«THIRTEEN TALES FROM URBAN BOHEMIA - Dandy Warhols» la recensione di Rockol

Dandy Warhols - THIRTEEN TALES FROM URBAN BOHEMIA - la recensione

Recensione del 13 giu 2000

La recensione

Courtney, il leader di Dandy Warhols, gioca a fare il maledetto. Lui è un cittadino della Urban Bohemia, un inguaribile bohemienne che cerca di seguire le orme dei più maledetti rockers della storia del rock’n’roll. Lo si capisce bene, forse ancor più che nei dischi precedenti, quanto abbiamo voluto dire per Courtney personaggi come Lou Reed, Iggy Pop o i Rolling Stones.
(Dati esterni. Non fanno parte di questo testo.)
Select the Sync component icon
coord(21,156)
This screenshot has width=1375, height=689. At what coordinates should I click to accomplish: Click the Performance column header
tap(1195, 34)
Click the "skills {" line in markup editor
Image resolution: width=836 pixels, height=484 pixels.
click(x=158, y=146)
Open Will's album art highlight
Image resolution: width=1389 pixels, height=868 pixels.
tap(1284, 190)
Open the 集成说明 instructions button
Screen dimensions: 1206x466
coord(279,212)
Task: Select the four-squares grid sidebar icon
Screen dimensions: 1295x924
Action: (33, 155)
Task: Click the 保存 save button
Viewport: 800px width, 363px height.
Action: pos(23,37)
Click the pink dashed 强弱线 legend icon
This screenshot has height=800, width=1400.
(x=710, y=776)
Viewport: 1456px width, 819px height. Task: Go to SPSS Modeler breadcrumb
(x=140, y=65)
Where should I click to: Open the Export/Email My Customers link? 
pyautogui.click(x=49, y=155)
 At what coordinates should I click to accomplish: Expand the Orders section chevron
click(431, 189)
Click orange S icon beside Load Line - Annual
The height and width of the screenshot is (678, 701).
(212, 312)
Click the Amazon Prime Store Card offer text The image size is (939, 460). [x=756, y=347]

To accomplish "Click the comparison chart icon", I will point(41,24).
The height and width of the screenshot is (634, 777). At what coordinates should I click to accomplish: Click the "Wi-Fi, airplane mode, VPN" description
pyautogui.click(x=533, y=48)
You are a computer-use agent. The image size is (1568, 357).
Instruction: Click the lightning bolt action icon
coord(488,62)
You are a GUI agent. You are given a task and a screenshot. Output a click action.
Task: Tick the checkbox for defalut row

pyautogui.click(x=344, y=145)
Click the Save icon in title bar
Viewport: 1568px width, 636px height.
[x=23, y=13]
Basta ascoltare il country malato di “Country leaver” o il pop sbilenco di “Solid” per rendersi conto di quanto Courtney abbia consumato i dischi dei Velvet Underground, di quanto abbia sognato di essere un protagonista all’interno di quella “Funhouse” in cui scuoteva il culo Iggy Pop negli anni 60 (ascoltare “Shakin” per credere), di come i Rolling siano ancora, nonostante il declino dei suoi eroi (vedi alla voce Mick Jagger), un punto fermo nella geografia musicale di Courtney (in “Bohemian like you”). Ma il viaggio all’interno del rock malato non finisce qui. Queste 13 tappe, questa ideale via crucis all’interno della storia del rock, arrivano fino all’inizio degli anni 90, passando attraverso le rumorosissime ed estatiche dilatazioni sonore dello shoegazing e soffermandosi davanti a quel muro di suono che costruirono gruppi come My Bloody Valentine o Jesus & The Mary Chain (lampante il riferimento a questi gruppi in “Nietsche”, il pezzo più riuscito del gruppo). Ma, in tutta questa lista di riferimenti, direte voi, Dandy Warhols, lo stile di questa band bohemienne, dov’è. Già, ce lo siamo chiesto anche noi. La risposta è: da nessuna parte. E se nell’album precedente (“Dandy Warhols come down”) questa lacuna era meno visibile perché nascosta dietro a mega hit come “If you were the last junkie on earth” (uno dei singoli più contagiosi di power pop degli ultimi anni), “Thirteen tales…..”, a corto di singoli, mostra tutta la povertà di Courtney e dei suoi compagni di avventura, forse troppo “sballati” dalla vita bohemienne per concentrarsi a scrivere nuovi hit da farci cantare come avevano fatto come “If you were the last junkie…”.